→ Given data
|---|
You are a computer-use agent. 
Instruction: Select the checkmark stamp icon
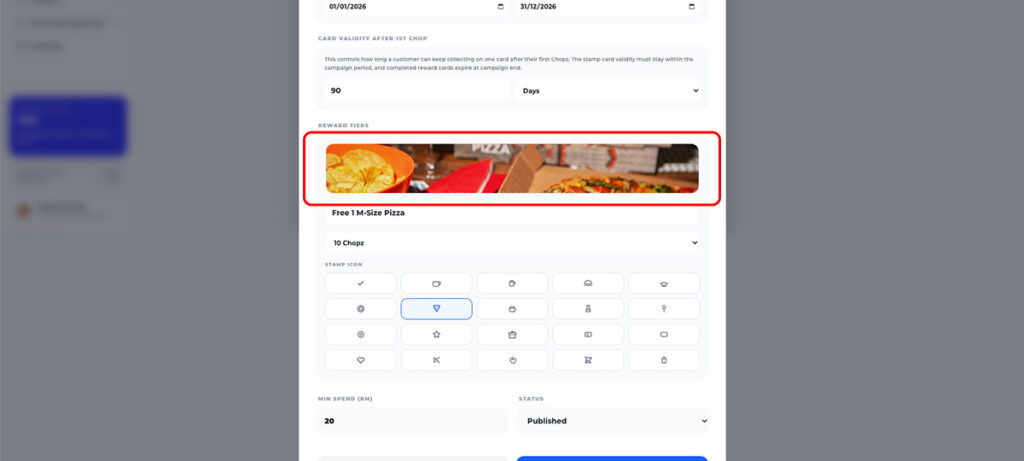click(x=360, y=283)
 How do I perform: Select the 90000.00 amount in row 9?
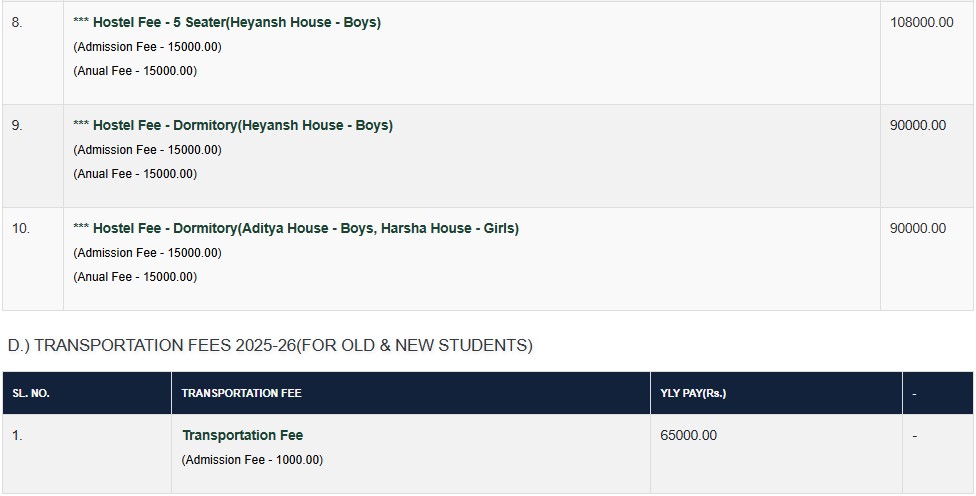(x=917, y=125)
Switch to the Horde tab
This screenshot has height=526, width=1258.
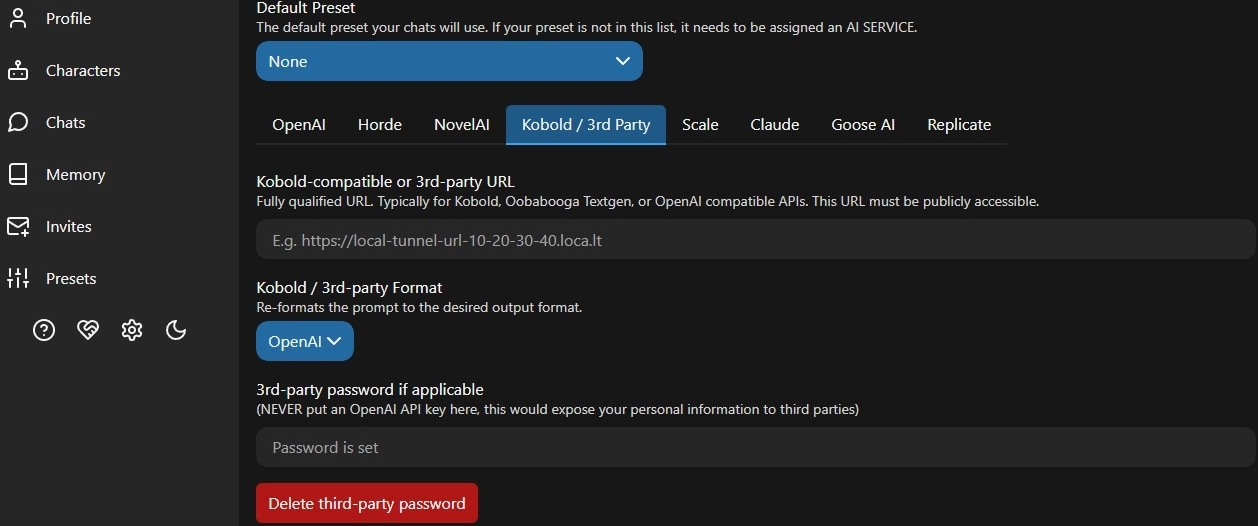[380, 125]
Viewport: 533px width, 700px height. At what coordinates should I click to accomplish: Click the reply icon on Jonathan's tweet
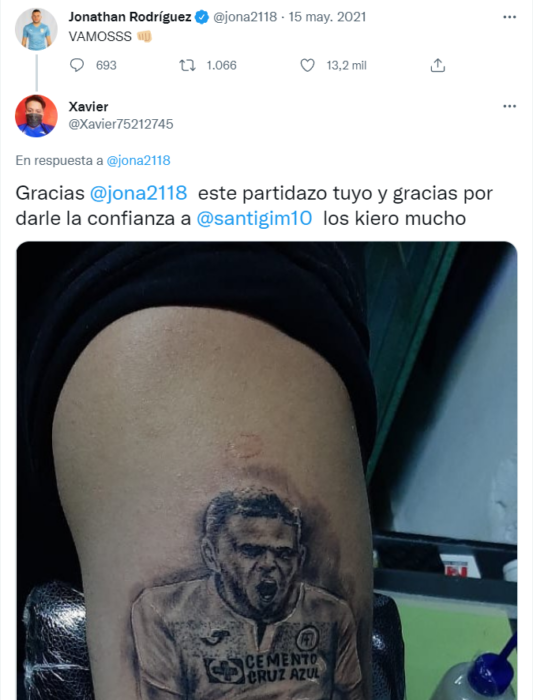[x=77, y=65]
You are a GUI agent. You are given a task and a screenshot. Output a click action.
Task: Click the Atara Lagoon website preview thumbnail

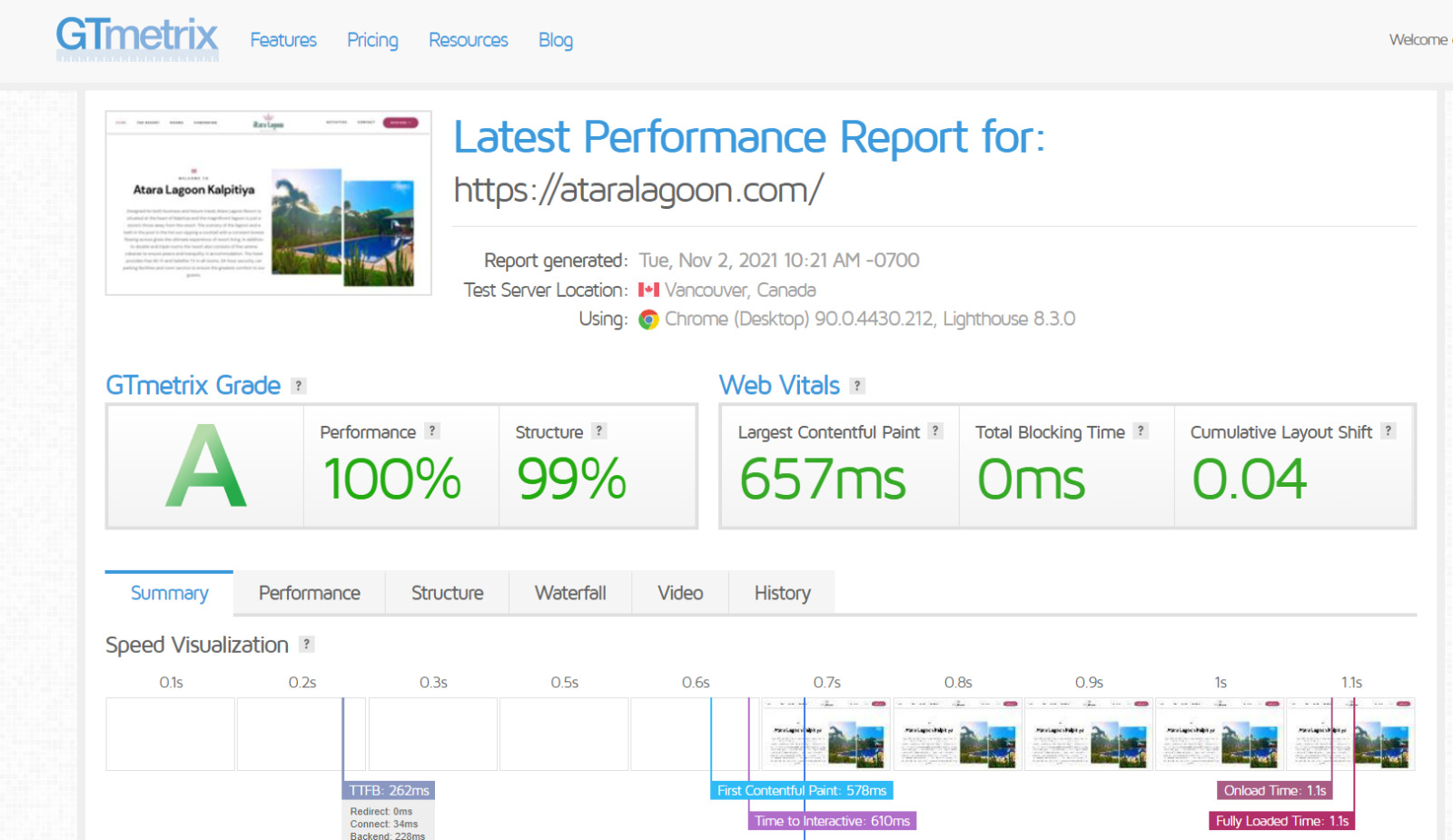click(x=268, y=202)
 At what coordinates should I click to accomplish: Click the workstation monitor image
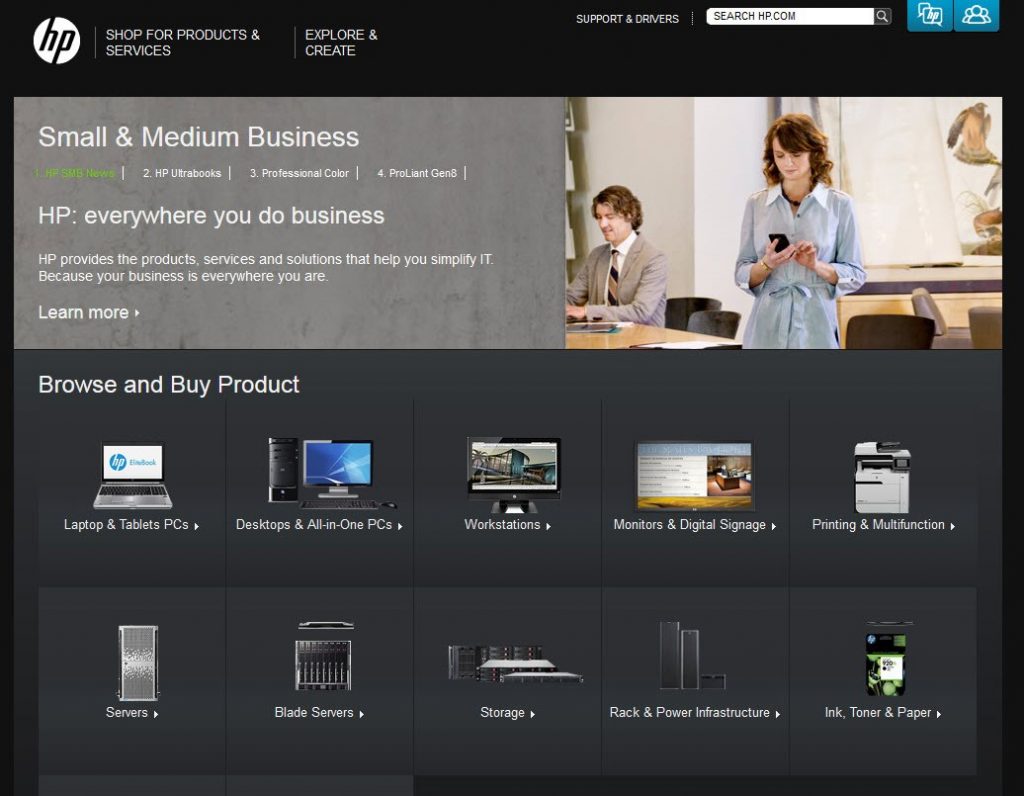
|---|
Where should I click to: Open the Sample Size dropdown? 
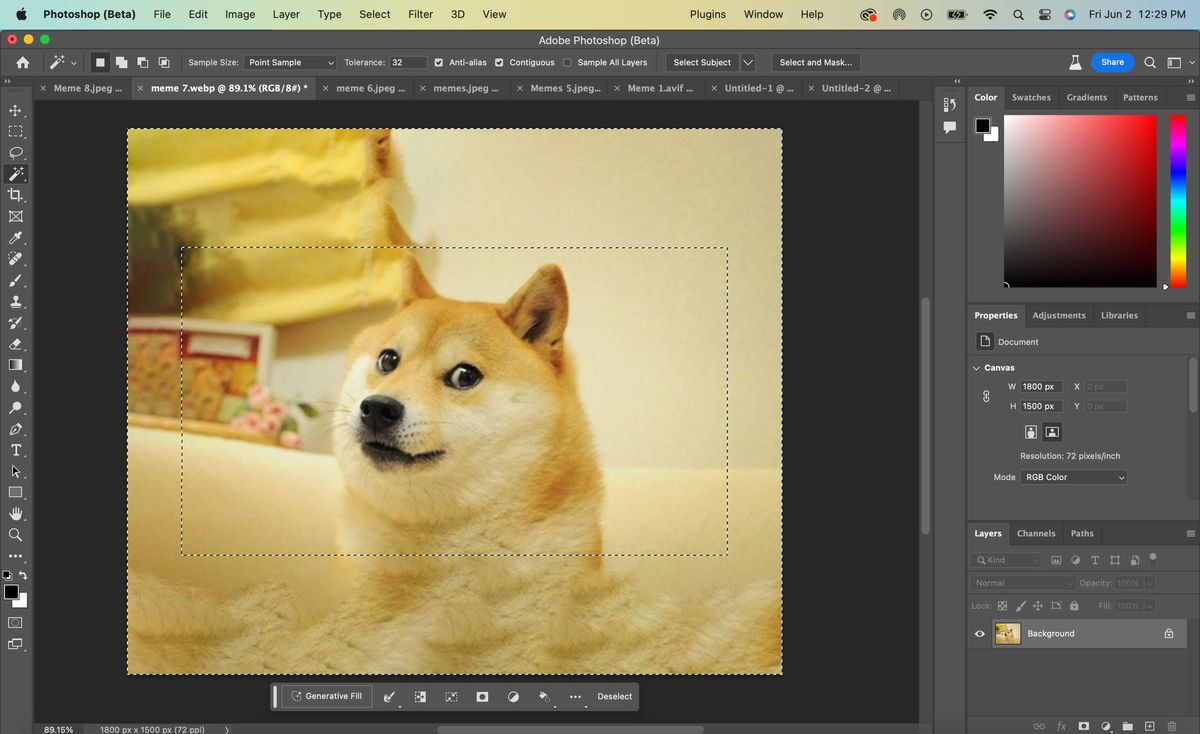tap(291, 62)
|---|
Copy the stretch of the data from the line containing "Viewport: 533px width, 700px" through the line containing "workstation monitor image", both included, character for character. Omit the pictures from your copy.

→ Correct output
Viewport: 533px width, 700px height. At what coordinates should I click to accomplish: Click the reply icon on Jonathan's tweet
[x=77, y=65]
You are a GUI agent. You are given a task and a screenshot. Output a click action.
Task: Click the Atara Lagoon website preview thumbnail

click(x=268, y=202)
 At what coordinates should I click to accomplish: Click the workstation monitor image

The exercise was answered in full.